Vivi e lavori in Italia – per l’esattezza a Bologna. Se decidessi di vivere e lavorare in un’altra città, dove andresti?

Amo Milano, soprattutto ora. È il centro dove succedono le cose. A volte penso di scappare dalla burocrazia fiscale italiana (“prendete tutti i soldi dal conto corrente e lasciatemi lavorare”) e rifugiarmi in un’isola croata a scrivere. Poi mi sveglio e prendo il treno per Milano.

Cosa ti spinge di più a lavorare? Fare soldi (making money), o fare qualcosa che dia un senso alla tua vita e abbia un impatto sul mondo (making meaning)?

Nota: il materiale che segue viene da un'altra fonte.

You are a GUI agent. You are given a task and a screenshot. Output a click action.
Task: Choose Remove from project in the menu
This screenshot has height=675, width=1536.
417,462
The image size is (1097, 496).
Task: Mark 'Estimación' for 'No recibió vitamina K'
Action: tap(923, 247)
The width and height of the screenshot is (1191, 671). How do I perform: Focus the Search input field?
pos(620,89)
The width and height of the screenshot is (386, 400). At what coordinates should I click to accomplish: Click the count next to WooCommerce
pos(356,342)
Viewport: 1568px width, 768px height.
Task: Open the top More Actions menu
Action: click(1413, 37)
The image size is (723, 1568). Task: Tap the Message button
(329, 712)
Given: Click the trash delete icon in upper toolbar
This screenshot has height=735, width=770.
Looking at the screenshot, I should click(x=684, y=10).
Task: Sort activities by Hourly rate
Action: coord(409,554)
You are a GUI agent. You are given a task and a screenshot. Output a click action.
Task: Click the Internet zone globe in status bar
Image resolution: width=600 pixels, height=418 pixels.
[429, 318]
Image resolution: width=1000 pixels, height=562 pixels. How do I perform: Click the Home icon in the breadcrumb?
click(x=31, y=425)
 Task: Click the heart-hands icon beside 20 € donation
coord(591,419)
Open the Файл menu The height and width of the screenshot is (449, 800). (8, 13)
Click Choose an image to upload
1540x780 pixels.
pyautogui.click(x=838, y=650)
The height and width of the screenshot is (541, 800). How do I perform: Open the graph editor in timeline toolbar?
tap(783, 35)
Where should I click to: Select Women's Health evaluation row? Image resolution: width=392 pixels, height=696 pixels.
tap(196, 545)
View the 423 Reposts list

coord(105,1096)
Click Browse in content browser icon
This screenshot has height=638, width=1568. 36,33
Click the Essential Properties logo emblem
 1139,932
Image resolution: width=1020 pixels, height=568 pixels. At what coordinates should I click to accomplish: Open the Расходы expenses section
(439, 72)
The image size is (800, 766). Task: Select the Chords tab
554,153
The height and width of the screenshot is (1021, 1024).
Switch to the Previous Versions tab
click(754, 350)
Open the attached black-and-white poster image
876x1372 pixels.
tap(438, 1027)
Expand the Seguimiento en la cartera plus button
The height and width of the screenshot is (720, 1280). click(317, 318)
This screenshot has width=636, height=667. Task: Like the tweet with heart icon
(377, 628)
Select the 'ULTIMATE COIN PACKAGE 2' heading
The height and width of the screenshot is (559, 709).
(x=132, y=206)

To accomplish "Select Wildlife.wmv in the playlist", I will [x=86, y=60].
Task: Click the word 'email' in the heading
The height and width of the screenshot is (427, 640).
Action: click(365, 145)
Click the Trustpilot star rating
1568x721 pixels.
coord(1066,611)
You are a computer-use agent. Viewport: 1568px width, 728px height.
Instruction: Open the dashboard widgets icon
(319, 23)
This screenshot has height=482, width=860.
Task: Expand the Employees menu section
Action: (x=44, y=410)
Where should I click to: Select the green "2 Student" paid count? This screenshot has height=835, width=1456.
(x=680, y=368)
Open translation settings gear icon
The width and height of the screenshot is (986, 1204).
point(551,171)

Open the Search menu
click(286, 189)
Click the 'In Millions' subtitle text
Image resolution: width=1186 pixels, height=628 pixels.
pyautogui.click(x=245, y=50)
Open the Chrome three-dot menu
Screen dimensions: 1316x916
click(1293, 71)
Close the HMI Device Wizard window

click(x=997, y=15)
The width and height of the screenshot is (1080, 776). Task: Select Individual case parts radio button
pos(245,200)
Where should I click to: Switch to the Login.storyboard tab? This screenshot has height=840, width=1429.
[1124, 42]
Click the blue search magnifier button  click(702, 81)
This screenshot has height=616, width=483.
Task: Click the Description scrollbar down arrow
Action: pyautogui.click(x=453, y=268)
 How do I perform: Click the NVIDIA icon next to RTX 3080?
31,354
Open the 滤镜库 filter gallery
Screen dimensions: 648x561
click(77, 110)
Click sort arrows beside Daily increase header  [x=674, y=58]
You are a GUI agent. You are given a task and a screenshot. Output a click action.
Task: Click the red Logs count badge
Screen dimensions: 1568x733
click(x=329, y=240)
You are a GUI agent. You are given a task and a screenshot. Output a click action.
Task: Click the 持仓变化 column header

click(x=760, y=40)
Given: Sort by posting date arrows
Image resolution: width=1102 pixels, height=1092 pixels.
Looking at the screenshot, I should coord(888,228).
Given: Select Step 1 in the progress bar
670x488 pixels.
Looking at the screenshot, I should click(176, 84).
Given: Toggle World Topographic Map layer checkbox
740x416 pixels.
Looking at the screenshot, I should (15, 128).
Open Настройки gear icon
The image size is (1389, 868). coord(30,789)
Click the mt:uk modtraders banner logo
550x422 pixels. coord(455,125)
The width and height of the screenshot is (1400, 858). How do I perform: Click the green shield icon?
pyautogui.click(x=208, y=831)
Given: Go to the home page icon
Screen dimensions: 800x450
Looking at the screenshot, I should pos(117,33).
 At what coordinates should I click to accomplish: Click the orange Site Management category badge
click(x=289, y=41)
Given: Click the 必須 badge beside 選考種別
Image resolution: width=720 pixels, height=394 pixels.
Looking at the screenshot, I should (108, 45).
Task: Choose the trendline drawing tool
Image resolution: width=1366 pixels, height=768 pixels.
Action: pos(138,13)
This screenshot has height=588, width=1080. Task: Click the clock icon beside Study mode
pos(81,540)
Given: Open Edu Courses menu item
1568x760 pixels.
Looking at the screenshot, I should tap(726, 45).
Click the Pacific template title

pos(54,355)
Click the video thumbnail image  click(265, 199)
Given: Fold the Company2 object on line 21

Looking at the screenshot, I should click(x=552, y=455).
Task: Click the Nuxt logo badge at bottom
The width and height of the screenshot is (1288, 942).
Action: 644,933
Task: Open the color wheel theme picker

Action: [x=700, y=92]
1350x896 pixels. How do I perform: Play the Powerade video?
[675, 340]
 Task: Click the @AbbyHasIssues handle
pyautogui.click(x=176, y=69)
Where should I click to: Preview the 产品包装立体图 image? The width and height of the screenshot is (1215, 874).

Be’, i soldi non fanno schifo a nessuno. Ma non sarei capace – ahimé neanche volendo, per timidezza e ritrosia – di passare quel limite etico di sfruttamento della propria immagine a fini di lucro, e spesso di circonvenzione di illusi, che vedo prosperare in giro. Amen, posso dire che nessuno è mai stato illuso da minimarketing. Sull’impatto sul mondo, sono realista. Come marketer non mi definirei uno che contribuisce al miglioramento del mondo, anche se oggi va di moda lavorare perché i brand prendano posizione e abbiano una “purpose”, il why, ecc. ecc. Al miglioramento del mondo cerco di contribuire nel mio piccolo quotidiano privato.

Se trovassi una macchina del tempo (funzionante…) e potessi fare un solo viaggio, dove andresti a vivere? Nel passato o nel futuro?

Be’ nel futuro di sicuro. Sono sicuro che tutto quello che immaginiamo non si realizzerà. E quello che non immaginiamo invece diventerà realtà. In fondo internet è stato uno scherzo della storia, totalmente imprevisto.

Se potessi scrivere una sola parola su un grosso billboard in Piazza Maggiore a Bologna, quale parola sceglieresti?

Empatia.

Di tutto il marketing che hai visto in giro per negozi, qual è la frase che più ti ha colpito?

Quello del macellaio che dopo la legge sui cookie prometteva di dimenticare chi fossimo e cosa avessimo comprato appena fossimo usciti dal negozio. Meravigliosa, è diventata virale e continua a girare indefinitamente.